After 1951, it became clear that the referees were holding bench trials and the IAC panels were not actually exercising original jurisdiction, but were performing appellate review. In 1966, the state legislature recognized this reality by enacting a law which divided the IAC into the WCAB and the Division of Industrial Accidents, which later evolved into DWC. In 1975, DIR began to informally refer to the referees as judges, and the state legislature made that official by enacting appropriate legislation in 1985 which became effective on January 1, 1986. In 1987, DWC judges were authorized by the state legislature to wear judicial robes.

===Division of Occupational Safety and Health===
The Division of Occupational Safety and Health, known as DOSH or Cal/OSHA, supervises occupational safety and health at workplaces throughout the state of California and issues citations to employers found to be in noncompliance.

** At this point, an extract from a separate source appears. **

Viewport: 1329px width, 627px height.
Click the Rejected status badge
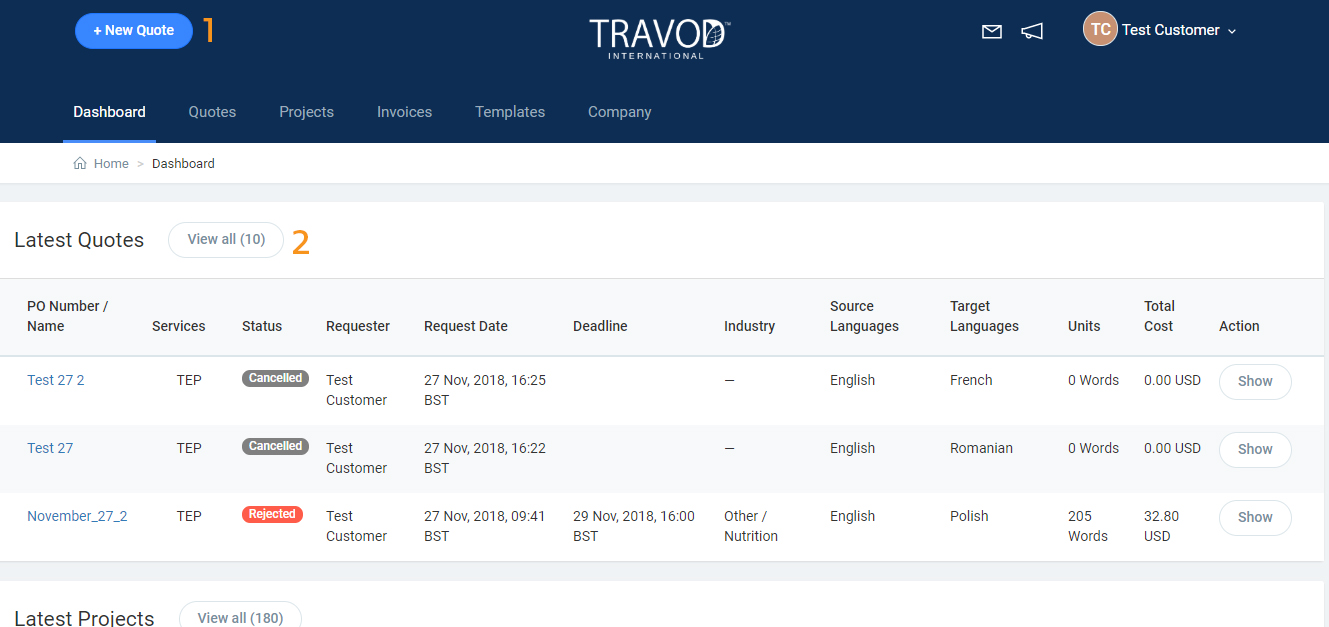272,514
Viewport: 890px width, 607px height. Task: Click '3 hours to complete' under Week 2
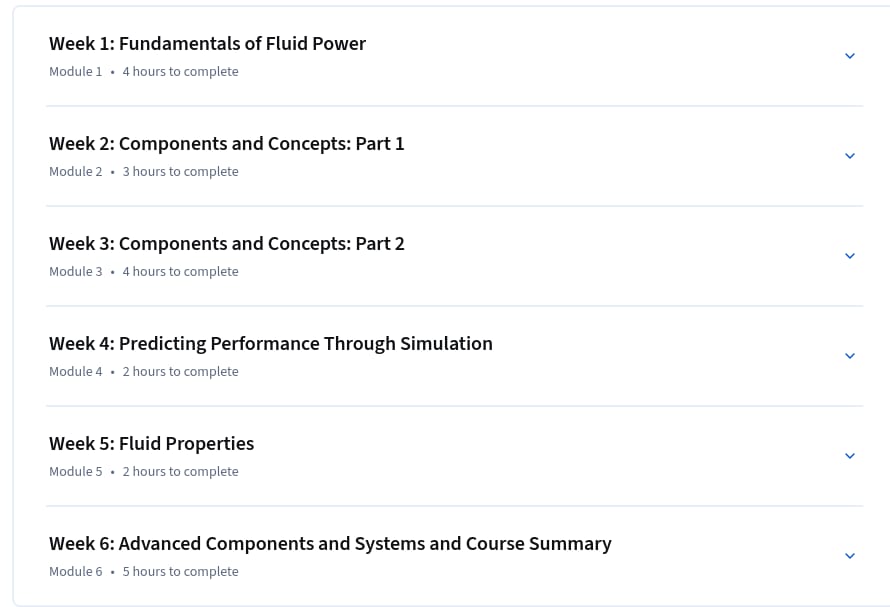(x=180, y=171)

DOSH's Elevator Unit is responsible for inspecting nearly all elevators in California, with the notable exception of those in Los Angeles. Furthermore, California is one of the few jurisdictions that expressly requires the current operating permit for an elevator to be prominently posted in the elevator car. Thus, by their nature, DOSH's elevator permits (which include the last date of inspection and date of permit expiration) are among the most commonly viewed documents produced by the California state government.